Fragmento de texto |
•••••

En el tema del Tibet, la gran nación China ganaría mucho más respetando la “autodeterminación” espiritual de un símbolo religioso universal con prestigio antibelicista, como el budismo, sin dejar de poner sobre la mesa las exigencias de modernización democrática de una tradición acusada, con fundamento real, de querer mantener estructuras feudales. El problema es uno de los más complejos en los equilibrios políticos contemporáneos y su solución, sin el uso de la fuerza y a través del diálogo, sentaría un precedente universal. Se que lo anterior suena a peregrinos buenos deseos, muy alejados de la realidad. En la cuestión tibetana no solo campean cuestiones ideológicas, históricas y religiosas, sino también intereses económicos y pugnas de poder milenarios.
Digo esto también, porque a la par que se elevan los aros que simbolizan competencias nobles en concordia, sin diferencias en el color de la piel, de religión o de las ideas políticas, en muchas partes del globo no hay tregua a la violencia: prevalecen o surgen guerras y conflictos que atentan, sobre todo, contra la inerme población civil. El primer ministro Vladímir Putin, por ejemplo, ha vuelto a dar un manotazo sobre el mapa, dije bien, el mapa de lo que fue su imperio y el balance de desaparecidos en el Cáucaso asciende a cientos de muertos en bombardeos que representan un culto a la barbarie. A partir del mal ejemplo de los americanos en Irak, los rusos utilizan ahora el mismo expediente y hablan de “Guerra preventiva”. La incursión en Georgia se trataría de la mayor operación militar rusa contra otro país, desde la caída de la Unión Soviética, en 1991. Otra vez hablamos de un gran país que podría dar un buen ejemplo, tratando, ventilando los errores y las desviaciones de sus vecinos en la mesa de negociaciones y no por medio de bombas lanzadas sobre personas inocentes. En este conflicto, tanto Rusia como Osetia del Sur, tienen algunas razones para reivindicar su ofensiva, pero repetir los graves excesos en Chechenia no dignifican a nadie como potencia mundial.
En la antigua Yugoslavia, hace pocas semanas, numerosos partidarios de Radovan Karadzic, otro célebre carnicero de seres humanos, se manifestaron contra la entrega del antihéroe a tribunales que deben juzgar sus crímenes de lesa humanidad. En las calles de Belgrado cientos de militantes ultranacionalistas y xenófobos hacían gala de su culto a la muerte con su defensa al genocida, como si no hubiera sido suficiente la guadaña de una “limpieza étnica” que actualiza el espíritu nazi, del que nos creíamos librados para siempre. Tristemente, cobra actualidad una cinta de Ingmar Bergman llamada el “Huevo de la Serpiente” (de 1978) donde además de recordar los espurios orígenes se advertía del peligro del retorno de las corrientes fascistas que siguen enquistadas en sociedades que no han acabado de digerir la cruenta lección de la historia sangrienta de las dos grandes guerras mundiales. Ese terrible caldo de cultivo se llama olvido, ignorancia, miedo a confrontar a las nuevas generaciones con el horror del pasado inmediato. Aunque suene disparatado, hay jóvenes europeos, españoles, italianos o alemanes que siguen dudando de la veracidad de las prácticas atroces que se cometieron en sus propios pueblos, en nombre de la pureza de raza, de un anticomunismo trasnochado con tintes antimasónicos y antijudios, de la expansión territorial y otras perlas de violencia solapada.

•••••

Por hacer |
1. Devuelve sin cambios la parte del fragmento que empieza en "En el tema del" y termina en "de poder milenarios.".
2. Responde estas preguntas con datos del fragmento:
(a) ¿En qué año cayó la Unión Soviética?
(b) ¿Cómo se llama la película de Ingmar Bergman que se menciona y de qué año es?
(c) ¿En qué ciudad se manifestaron los partidarios de Radovan Karadzic?
Las líneas que siguen son material independiente del fragmento.

•••••

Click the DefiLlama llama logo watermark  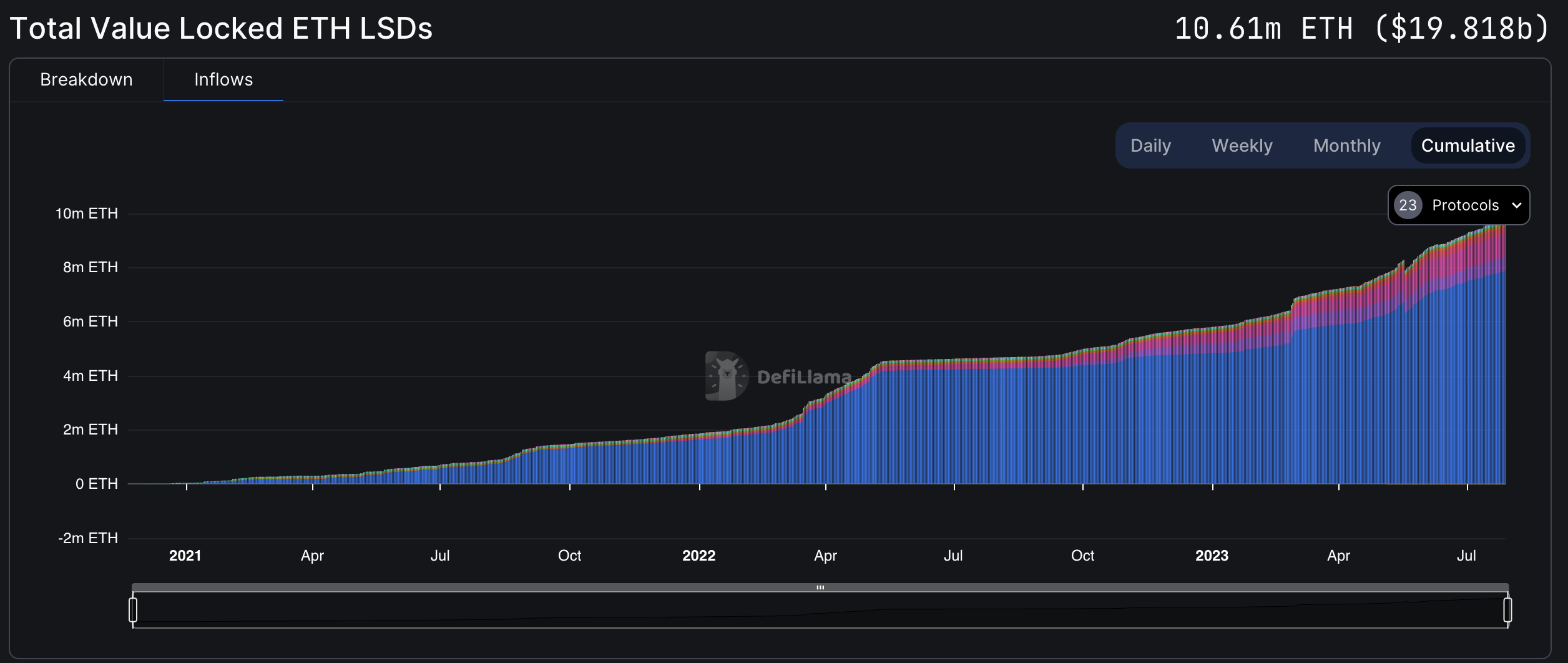tap(726, 376)
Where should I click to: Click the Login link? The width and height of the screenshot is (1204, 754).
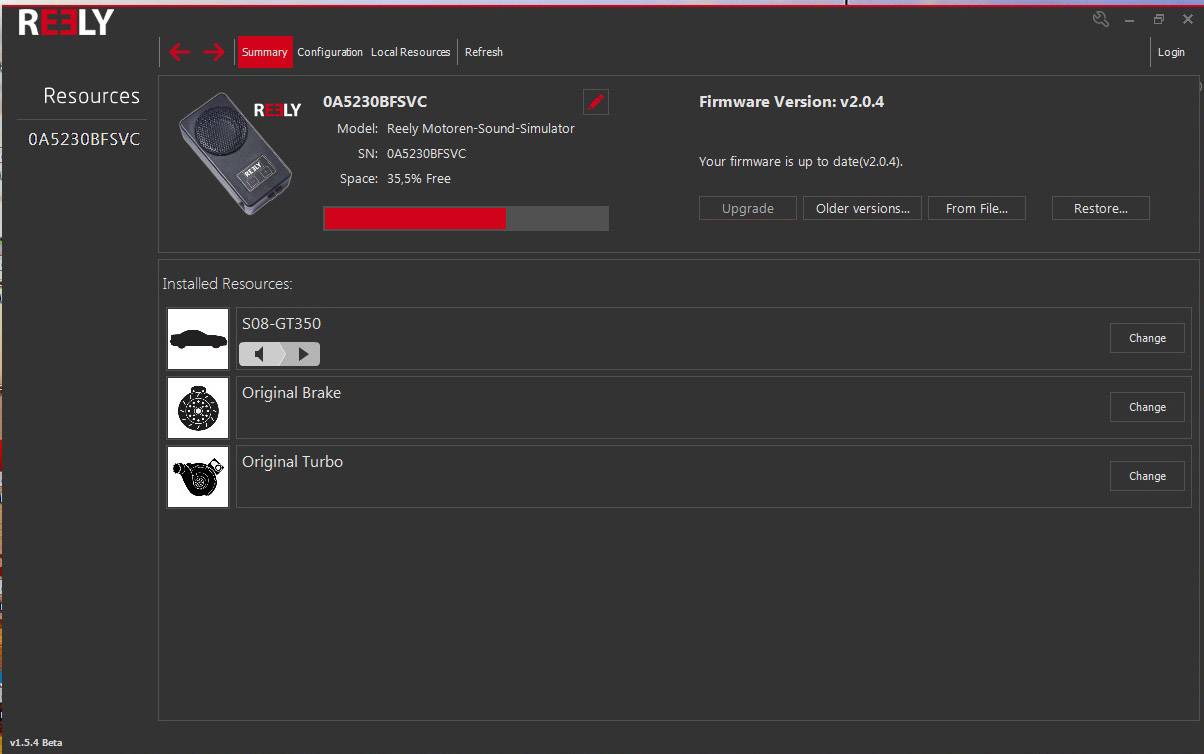pos(1171,51)
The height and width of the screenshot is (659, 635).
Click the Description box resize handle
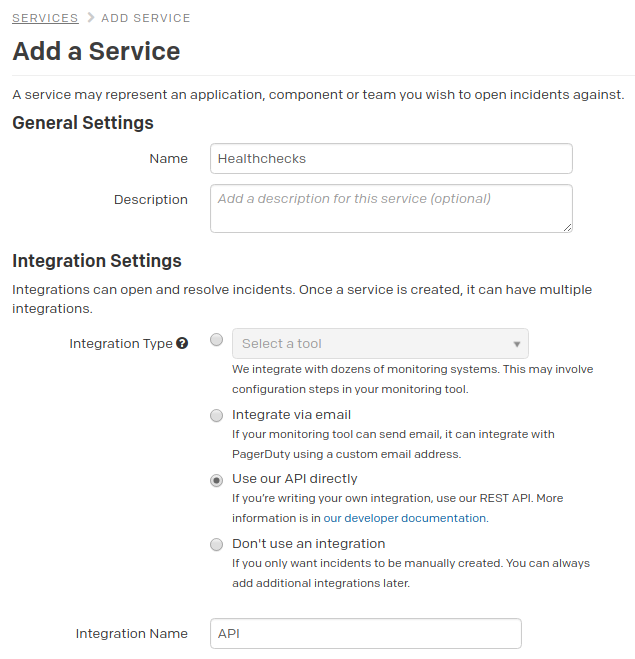tap(567, 227)
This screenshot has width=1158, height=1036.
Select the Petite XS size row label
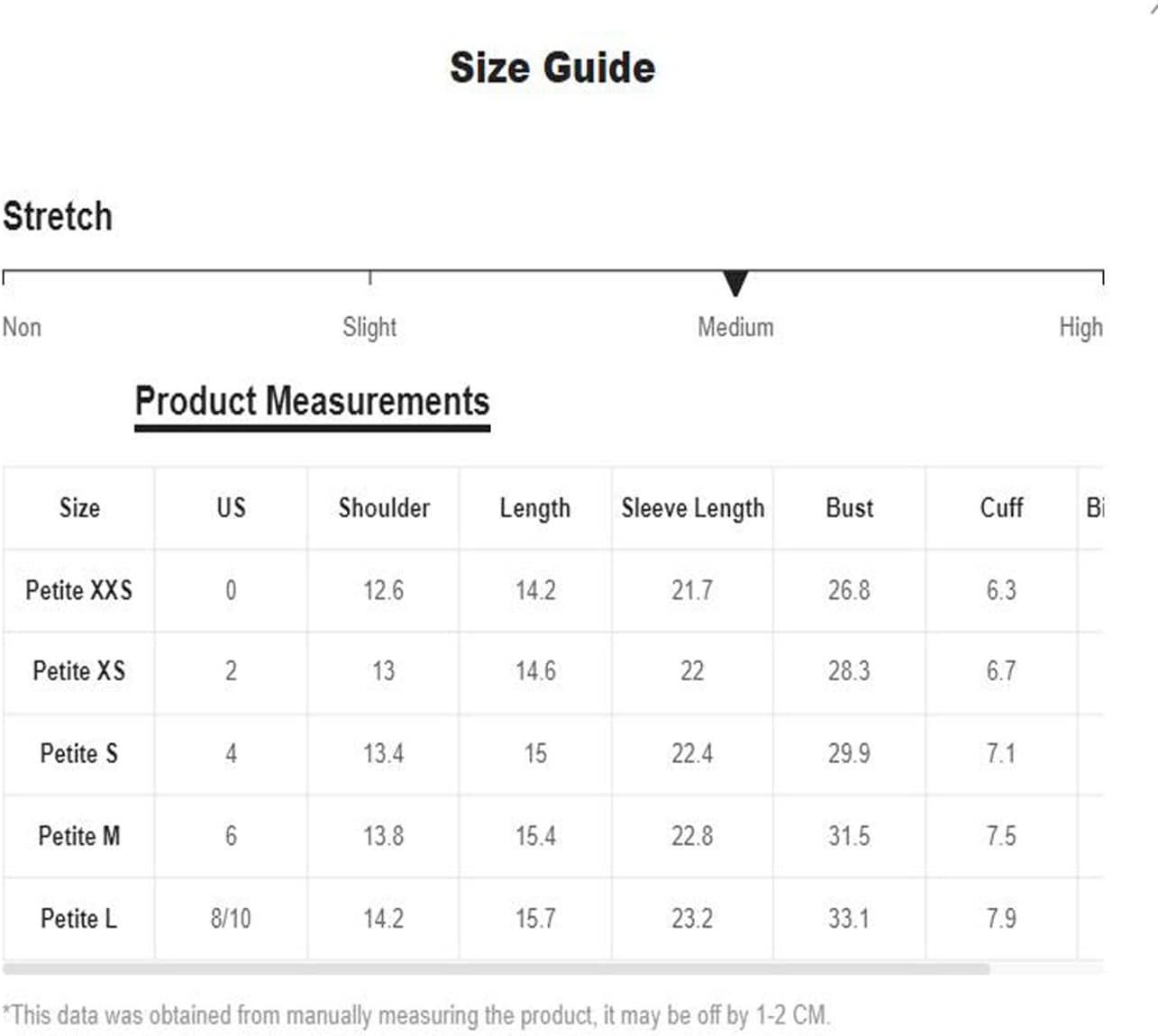(x=79, y=671)
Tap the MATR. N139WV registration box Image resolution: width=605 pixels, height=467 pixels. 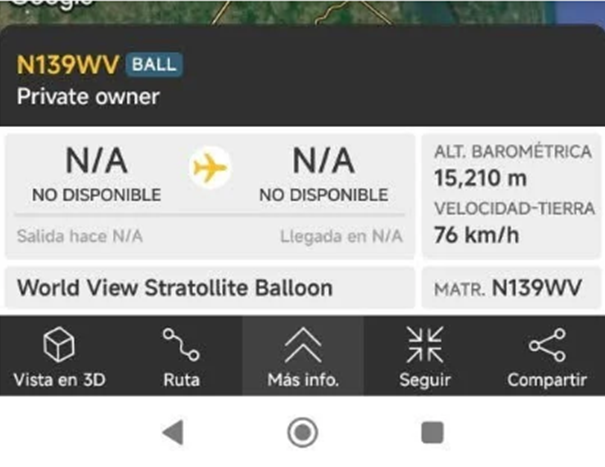click(508, 289)
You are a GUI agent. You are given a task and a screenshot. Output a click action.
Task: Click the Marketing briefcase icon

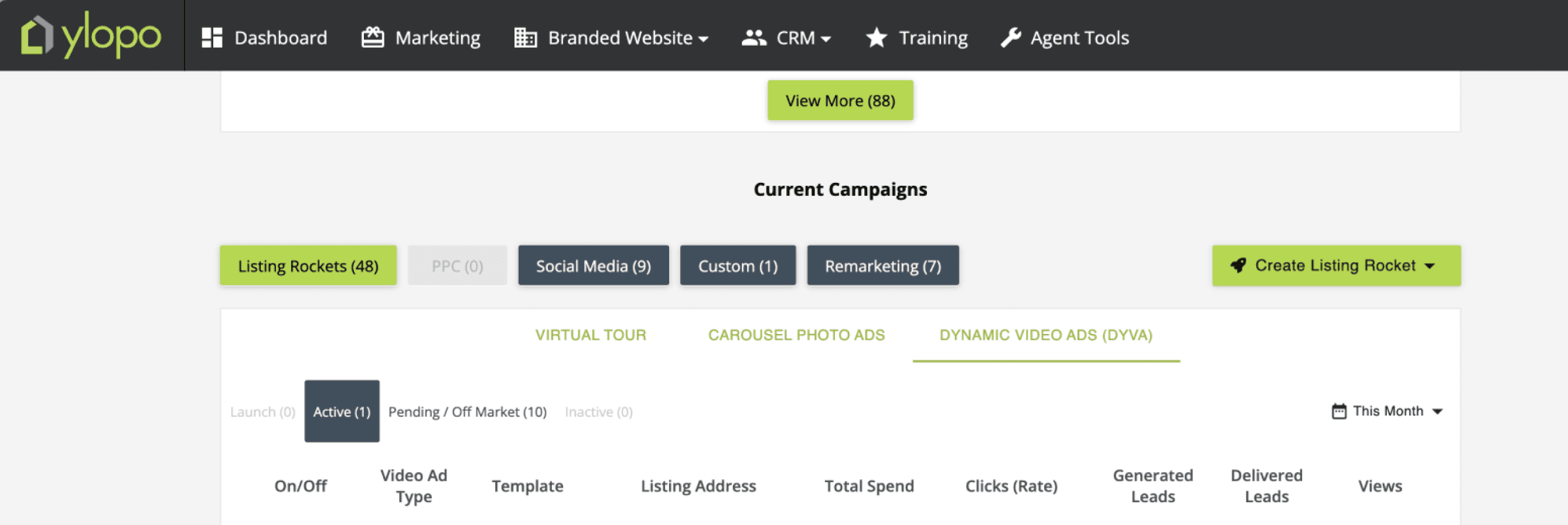tap(373, 37)
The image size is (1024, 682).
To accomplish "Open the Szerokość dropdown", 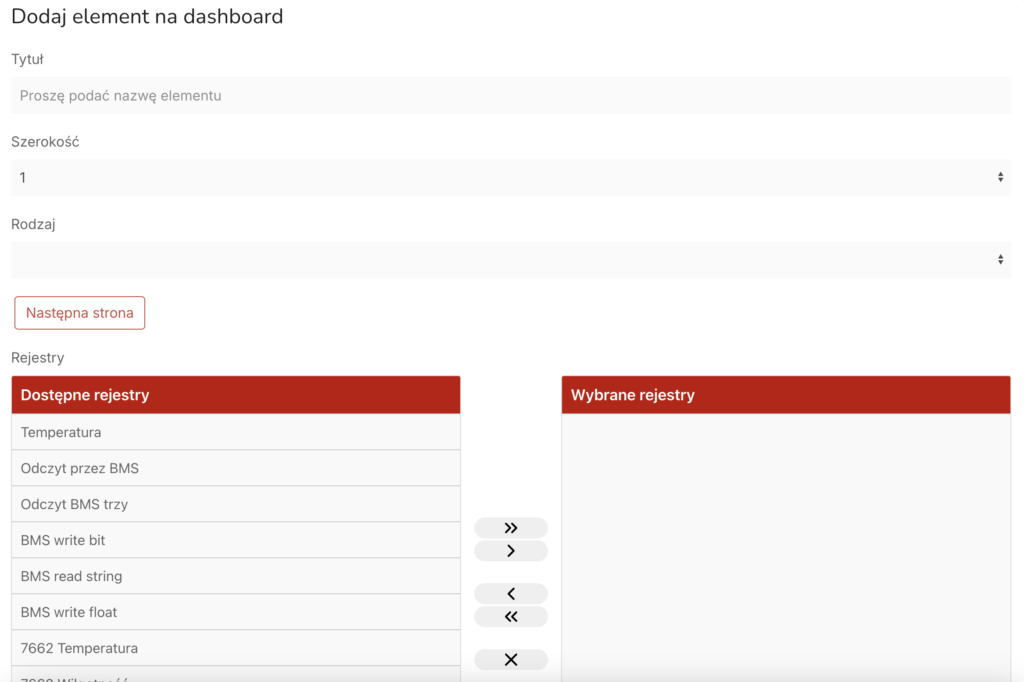I will tap(510, 177).
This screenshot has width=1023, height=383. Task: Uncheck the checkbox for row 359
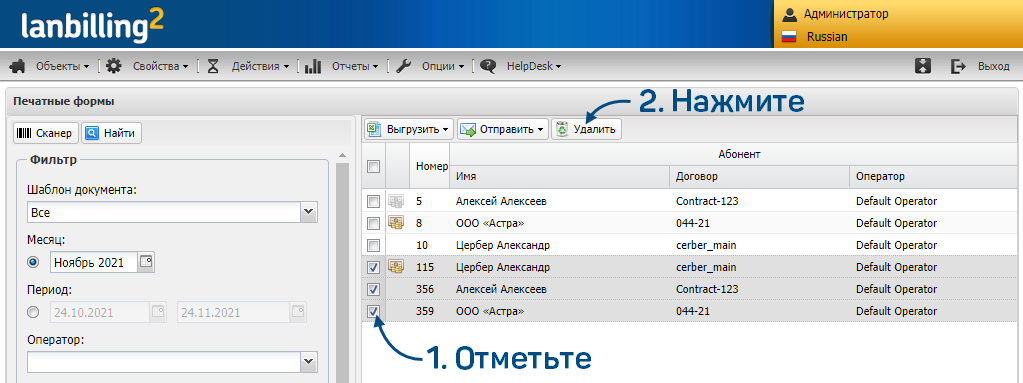tap(373, 311)
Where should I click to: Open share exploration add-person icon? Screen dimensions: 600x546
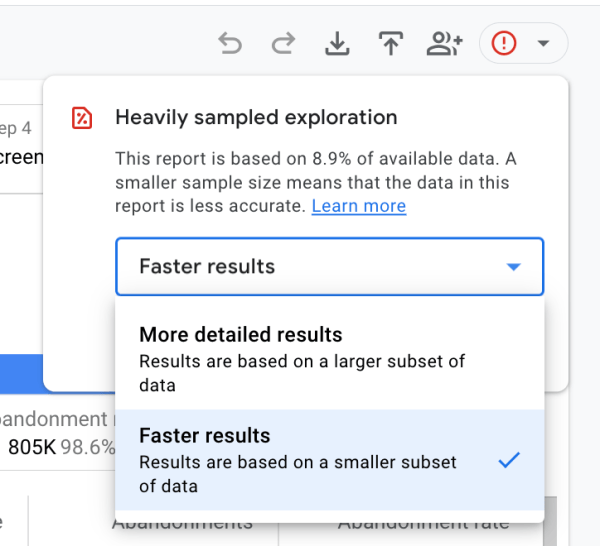pos(444,44)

•••••

Soluciones por tarea |
1.
En el tema del Tibet, la gran nación China ganaría mucho más respetando la “autodeterminación” espiritual de un símbolo religioso universal con prestigio antibelicista, como el budismo, sin dejar de poner sobre la mesa las exigencias de modernización democrática de una tradición acusada, con fundamento real, de querer mantener estructuras feudales. El problema es uno de los más complejos en los equilibrios políticos contemporáneos y su solución, sin el uso de la fuerza y a través del diálogo, sentaría un precedente universal. Se que lo anterior suena a peregrinos buenos deseos, muy alejados de la realidad. En la cuestión tibetana no solo campean cuestiones ideológicas, históricas y religiosas, sino también intereses económicos y pugnas de poder milenarios.

2.
(a) En 1991.
(b) Se llama "Huevo de la Serpiente" y es de 1978.
(c) En Belgrado.